Se você usou alguma rede social nestes últimos dois anos (e se você está lendo este texto, neste site, considerarei que sim) certamente ouviu falar que o Brasil está polarizado. Neste contexto, este termo se refere principalmente à política, partidária ou não. A última eleição presidencial em território brasileiro foi a mais acirrada desde a redemocratização, terminando com uma diferença menor do que 4 pontos percentuais entre os candidatos do segundo turno. Assim vimos a internet se rachar no meio, com dois lados bem destacados. Isto não é novidade para ninguém, não há nenhuma informação nova aqui, mas o meu ponto é: esta é uma análise muito superficial da situação! Em uma análise assim desconsideramos uma dispersão de opiniões existentes entre os discursos dos diversos grupos sociais existentes na sociedade civil. Desconsideramos que o atual governo possui críticas que vem tanto da direita quanto da esquerda do espectro político. Mas nos acostumamos a pensar de maneira polarizada. E esta tendência não parece se restringir apenas ao Brasil. Com a eleição presidencial norte americana chegando, em um país onde esta disputa já é tradicionalmente mais polarizada do que aqui, sendo disputada praticamente por dois partidos apenas, dois candidatos começam a se destacar nas primárias estaduais de cada partido: Bernie Sanders é possivelmente um dos mais progressistas pré-candidato, com reais chances a concorrer as eleições, que os EUA já teve. Em compensação, no lado republicano, temos uma possível candidatura de Donald Trump, com um dos discursos mais conservadores já vistos nos últimos tempos.

Requisitos da tarefa
Segundo o texto sobre polarização, qual foi a diferença entre os candidatos do segundo turno na última eleição presidencial brasileira? Para responder, use somente o texto sobre polarização.

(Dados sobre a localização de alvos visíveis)

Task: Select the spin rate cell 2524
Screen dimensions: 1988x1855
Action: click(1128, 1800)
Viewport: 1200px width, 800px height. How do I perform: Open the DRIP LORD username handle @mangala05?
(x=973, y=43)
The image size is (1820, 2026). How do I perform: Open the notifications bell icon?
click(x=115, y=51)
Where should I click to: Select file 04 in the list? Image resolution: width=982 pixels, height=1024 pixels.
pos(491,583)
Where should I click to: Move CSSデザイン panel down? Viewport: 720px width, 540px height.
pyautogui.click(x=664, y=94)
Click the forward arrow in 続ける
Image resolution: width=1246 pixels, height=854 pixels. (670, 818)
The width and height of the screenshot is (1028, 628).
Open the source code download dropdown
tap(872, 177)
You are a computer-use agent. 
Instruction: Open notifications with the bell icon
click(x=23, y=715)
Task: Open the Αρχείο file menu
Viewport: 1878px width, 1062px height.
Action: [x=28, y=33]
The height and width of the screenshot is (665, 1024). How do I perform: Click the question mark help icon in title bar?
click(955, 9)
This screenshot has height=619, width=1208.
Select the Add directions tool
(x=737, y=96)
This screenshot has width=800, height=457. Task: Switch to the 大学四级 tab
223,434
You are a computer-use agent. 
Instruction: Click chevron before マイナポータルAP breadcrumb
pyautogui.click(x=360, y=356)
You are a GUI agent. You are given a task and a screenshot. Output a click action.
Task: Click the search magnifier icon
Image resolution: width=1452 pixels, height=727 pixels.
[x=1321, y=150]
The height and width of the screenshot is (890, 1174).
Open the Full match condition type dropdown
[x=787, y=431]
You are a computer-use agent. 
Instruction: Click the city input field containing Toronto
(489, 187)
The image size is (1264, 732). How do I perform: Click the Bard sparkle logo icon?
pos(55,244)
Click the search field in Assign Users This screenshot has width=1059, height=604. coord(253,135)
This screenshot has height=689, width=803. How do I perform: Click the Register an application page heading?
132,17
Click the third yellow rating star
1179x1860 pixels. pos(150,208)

Resposta completa
A diferença foi menor do que 4 pontos percentuais.